As recommended in the AWS SRA, you can enable GuardDuty for all AWS accounts in your organization and configure the Security Tooling account as the GuardDuty delegated administrator. GuardDuty aggregates findings from across the organization into this single account. For more information, see Managing GuardDuty accounts with AWS Organizations. You can also consider identifying all privacy-related stakeholders in the incident response process, from detection and analysis to containment and eradication, and involving them in any incidents that might involve data exfiltration.
IAM Access Analyzer
Many customers want continual assurance that personal data is being shared
appropriately with preapproved and intended third-party processors and no other
entities. A data
perimeter
With AWS Identity and Access Management Access Analyzer (IAM Access Analyzer), organizations can define an AWS account zone of trust and configure alerting for violations to that zone of trust. IAM Access Analyzer analyzes IAM policies to help identify and resolve unintended public or cross-account access to potentially sensitive resources. IAM Access Analyzer uses mathematical logic and inference to generate comprehensive findings for resources that can be accessed from outside an AWS account.
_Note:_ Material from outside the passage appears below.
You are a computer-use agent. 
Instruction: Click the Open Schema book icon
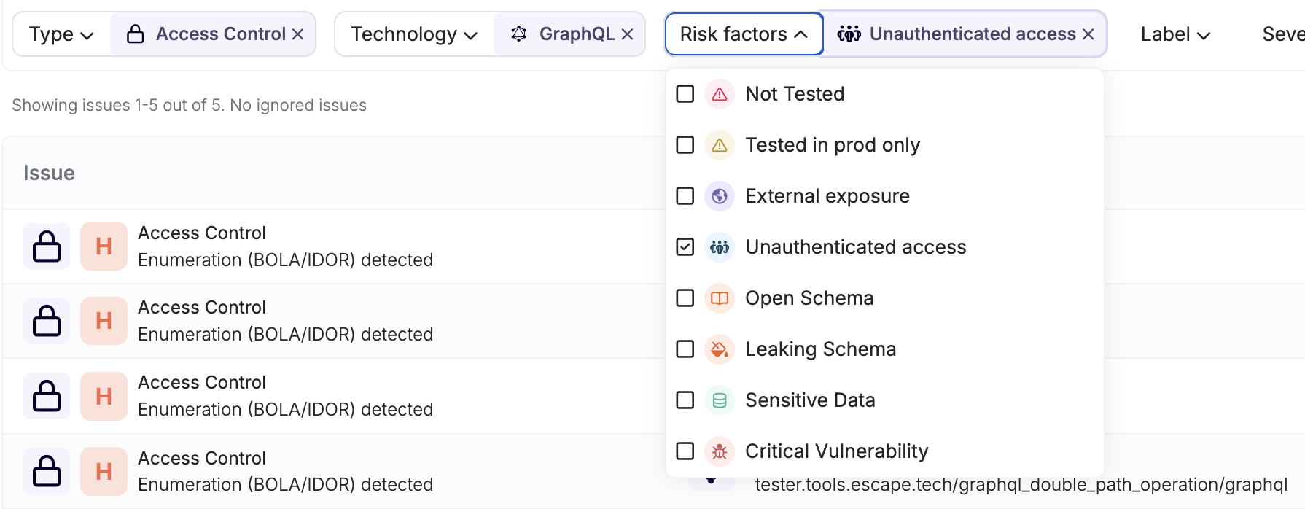tap(719, 298)
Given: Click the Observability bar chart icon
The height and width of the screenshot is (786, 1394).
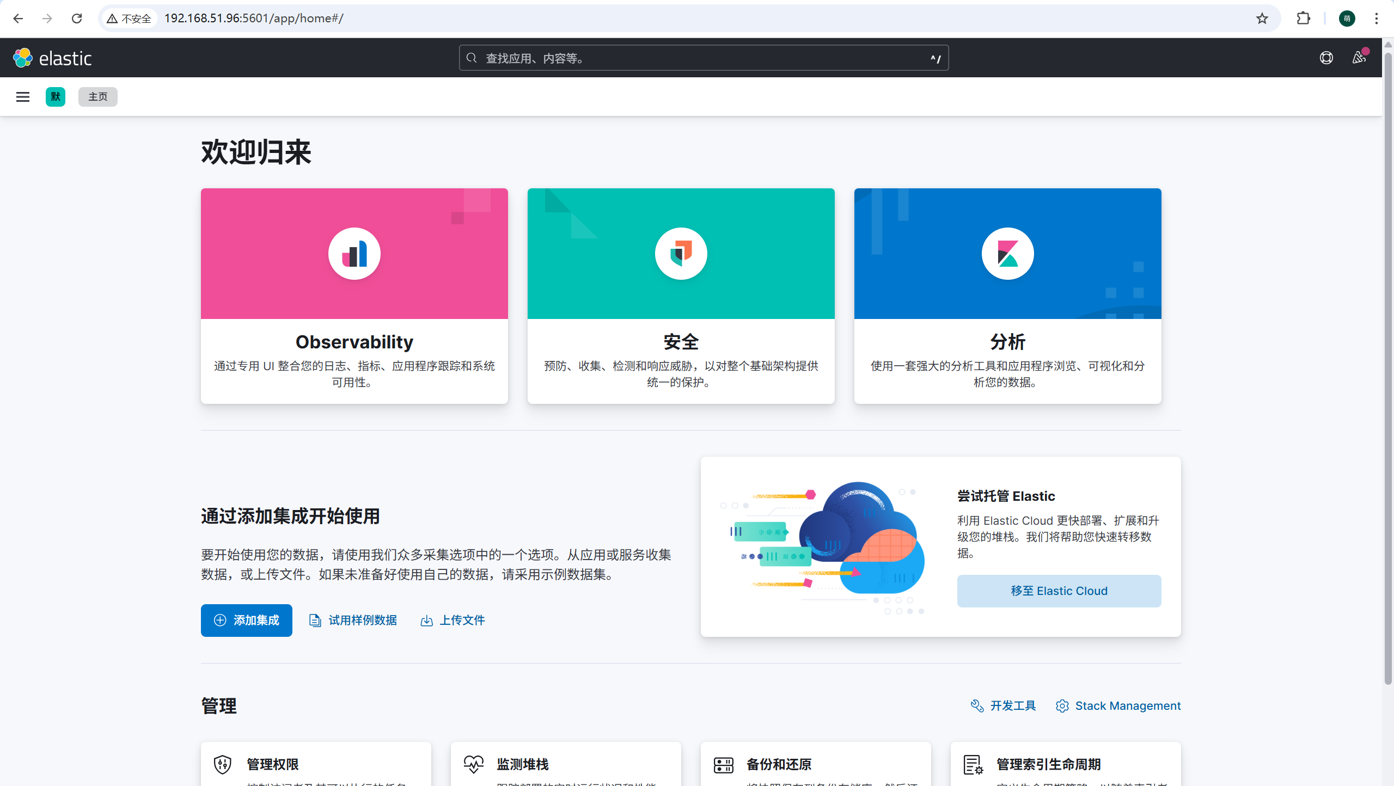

Finally, for responding to and remediating overly-permissive IAM policies, you can use IAM Access Analyzer to validate existing policies against IAM best practices and provide suggestions. IAM Access Analyzer can generate a least-privilege IAM policy that is based on an IAM principal's prior access activity. It analyzes CloudTrail logs and generates a policy that grants only the permissions required to continue performing those tasks.
For more information about how IAM Access Analyzer is used in a security context, see the AWS Security Reference Architecture.
Amazon Macie
Amazon Macie is a service that uses machine learning and pattern matching to discover sensitive data, provides visibility into data security risks, and helps you automate protections against those risks. Macie generates findings when it detects potential policy violations or issues with the security or privacy of your Amazon S3 buckets. Macie is another tool that organizations can use to implement automation in order to support compliance efforts. For more information about how this service is used in a security context, see the AWS Security Reference Architecture.
Macie can detect a large and growing list of sensitive data types, including personally identifiable information (PII), such as names, addresses, and other identifiable attributes. You can even create custom data identifiers in order to define detection criteria that reflects your organization's definition of personal data.
As your organization defines preventative controls for your Amazon S3 buckets that contain personal data, you can use Macie as a validation mechanism to provide continual reassurance of where your personal data lives and how it's protected. To start, enable Macie and configure automated sensitive data discovery. Macie continually analyzes objects in all of your S3 buckets, across accounts and AWS Regions. Macie generates and maintains an interactive heat map that depicts where personal data resides. The automated sensitive data discovery feature is designed to reduce costs and minimize the need to manually configure discovery jobs. You can build on top of the automated sensitive data discovery feature and use Macie to automatically detect new buckets or new data in existing buckets and then validate the data against the assigned data classification tags. Configure this architecture to notify the appropriate development and privacy teams about misclassified or unclassified buckets in a timely manner.